• _Written instruction_: Update the stored dataset items below by replacing every occurrence of "GUI agent" with "interface assistant" across all records, leaving the rest of the text unchanged.

• _Stored dataset items_:

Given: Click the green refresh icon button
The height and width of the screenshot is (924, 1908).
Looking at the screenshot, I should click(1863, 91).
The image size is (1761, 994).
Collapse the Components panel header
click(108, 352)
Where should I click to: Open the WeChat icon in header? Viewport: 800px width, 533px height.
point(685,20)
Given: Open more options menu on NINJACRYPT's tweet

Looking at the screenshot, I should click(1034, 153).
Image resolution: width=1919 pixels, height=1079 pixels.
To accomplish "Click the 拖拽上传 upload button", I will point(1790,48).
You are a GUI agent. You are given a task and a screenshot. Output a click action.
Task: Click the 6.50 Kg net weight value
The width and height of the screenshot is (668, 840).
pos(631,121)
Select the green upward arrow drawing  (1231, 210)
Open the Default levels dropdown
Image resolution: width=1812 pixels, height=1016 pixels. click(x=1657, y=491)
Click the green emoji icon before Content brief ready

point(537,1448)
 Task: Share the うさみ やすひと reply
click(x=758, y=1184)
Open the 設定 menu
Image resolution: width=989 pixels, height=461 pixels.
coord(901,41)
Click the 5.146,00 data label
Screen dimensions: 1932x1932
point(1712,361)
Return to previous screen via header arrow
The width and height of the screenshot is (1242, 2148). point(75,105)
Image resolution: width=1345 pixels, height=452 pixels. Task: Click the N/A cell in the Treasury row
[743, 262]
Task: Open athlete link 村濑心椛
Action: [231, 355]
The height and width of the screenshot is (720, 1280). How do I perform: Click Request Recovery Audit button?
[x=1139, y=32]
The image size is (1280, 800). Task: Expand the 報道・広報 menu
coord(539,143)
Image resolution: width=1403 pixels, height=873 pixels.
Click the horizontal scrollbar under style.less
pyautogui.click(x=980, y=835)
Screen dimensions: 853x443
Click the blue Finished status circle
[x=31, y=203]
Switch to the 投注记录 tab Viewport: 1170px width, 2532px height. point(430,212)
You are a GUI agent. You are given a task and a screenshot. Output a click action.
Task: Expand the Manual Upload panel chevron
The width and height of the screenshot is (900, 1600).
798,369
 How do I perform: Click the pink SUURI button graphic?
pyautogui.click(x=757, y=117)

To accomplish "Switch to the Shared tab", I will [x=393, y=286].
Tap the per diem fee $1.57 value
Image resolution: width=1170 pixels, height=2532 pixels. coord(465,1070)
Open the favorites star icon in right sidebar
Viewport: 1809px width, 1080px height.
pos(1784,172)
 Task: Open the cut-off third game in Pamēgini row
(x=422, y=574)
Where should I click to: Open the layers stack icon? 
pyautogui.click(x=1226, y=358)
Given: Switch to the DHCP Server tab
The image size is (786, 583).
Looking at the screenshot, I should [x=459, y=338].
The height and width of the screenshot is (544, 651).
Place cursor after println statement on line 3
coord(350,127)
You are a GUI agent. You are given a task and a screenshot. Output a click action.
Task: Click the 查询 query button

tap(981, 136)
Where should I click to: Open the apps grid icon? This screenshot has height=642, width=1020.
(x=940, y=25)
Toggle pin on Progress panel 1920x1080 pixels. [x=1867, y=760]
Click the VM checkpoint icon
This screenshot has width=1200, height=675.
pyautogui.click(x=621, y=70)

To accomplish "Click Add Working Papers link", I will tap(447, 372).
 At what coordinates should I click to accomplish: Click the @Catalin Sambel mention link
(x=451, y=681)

• _The answer_:
Given: Click the green refresh icon button
The height and width of the screenshot is (924, 1908).
Looking at the screenshot, I should click(1863, 91).
The image size is (1761, 994).
Collapse the Components panel header
click(108, 352)
Where should I click to: Open the WeChat icon in header? Viewport: 800px width, 533px height.
point(685,20)
Given: Open more options menu on NINJACRYPT's tweet

Looking at the screenshot, I should click(1034, 153).
Image resolution: width=1919 pixels, height=1079 pixels.
To accomplish "Click the 拖拽上传 upload button", I will point(1790,48).
You are a interface assistant. You are given a task and a screenshot. Output a click action.
Task: Click the 6.50 Kg net weight value
The width and height of the screenshot is (668, 840).
pos(631,121)
Select the green upward arrow drawing  (1231, 210)
Open the Default levels dropdown
Image resolution: width=1812 pixels, height=1016 pixels. click(x=1657, y=491)
Click the green emoji icon before Content brief ready

point(537,1448)
 Task: Share the うさみ やすひと reply
click(x=758, y=1184)
Open the 設定 menu
Image resolution: width=989 pixels, height=461 pixels.
coord(901,41)
Click the 5.146,00 data label
Screen dimensions: 1932x1932
point(1712,361)
Return to previous screen via header arrow
The width and height of the screenshot is (1242, 2148). point(75,105)
Image resolution: width=1345 pixels, height=452 pixels. Task: Click the N/A cell in the Treasury row
[743, 262]
Task: Open athlete link 村濑心椛
Action: [231, 355]
The height and width of the screenshot is (720, 1280). How do I perform: Click Request Recovery Audit button?
[x=1139, y=32]
The image size is (1280, 800). Task: Expand the 報道・広報 menu
coord(539,143)
Image resolution: width=1403 pixels, height=873 pixels.
Click the horizontal scrollbar under style.less
pyautogui.click(x=980, y=835)
Screen dimensions: 853x443
Click the blue Finished status circle
[x=31, y=203]
Switch to the 投注记录 tab Viewport: 1170px width, 2532px height. point(430,212)
You are a interface assistant. You are given a task and a screenshot. Output a click action.
Task: Expand the Manual Upload panel chevron
The width and height of the screenshot is (900, 1600).
798,369
 How do I perform: Click the pink SUURI button graphic?
pyautogui.click(x=757, y=117)

To accomplish "Switch to the Shared tab", I will [x=393, y=286].
Tap the per diem fee $1.57 value
Image resolution: width=1170 pixels, height=2532 pixels. coord(465,1070)
Open the favorites star icon in right sidebar
Viewport: 1809px width, 1080px height.
pos(1784,172)
 Task: Open the cut-off third game in Pamēgini row
(x=422, y=574)
Where should I click to: Open the layers stack icon? 
pyautogui.click(x=1226, y=358)
Given: Switch to the DHCP Server tab
The image size is (786, 583).
Looking at the screenshot, I should [x=459, y=338].
The height and width of the screenshot is (544, 651).
Place cursor after println statement on line 3
coord(350,127)
You are a interface assistant. You are given a task and a screenshot. Output a click action.
Task: Click the 查询 query button

tap(981, 136)
Where should I click to: Open the apps grid icon? This screenshot has height=642, width=1020.
(x=940, y=25)
Toggle pin on Progress panel 1920x1080 pixels. [x=1867, y=760]
Click the VM checkpoint icon
This screenshot has width=1200, height=675.
pyautogui.click(x=621, y=70)

To accomplish "Click Add Working Papers link", I will tap(447, 372).
 At what coordinates should I click to accomplish: Click the @Catalin Sambel mention link
(x=451, y=681)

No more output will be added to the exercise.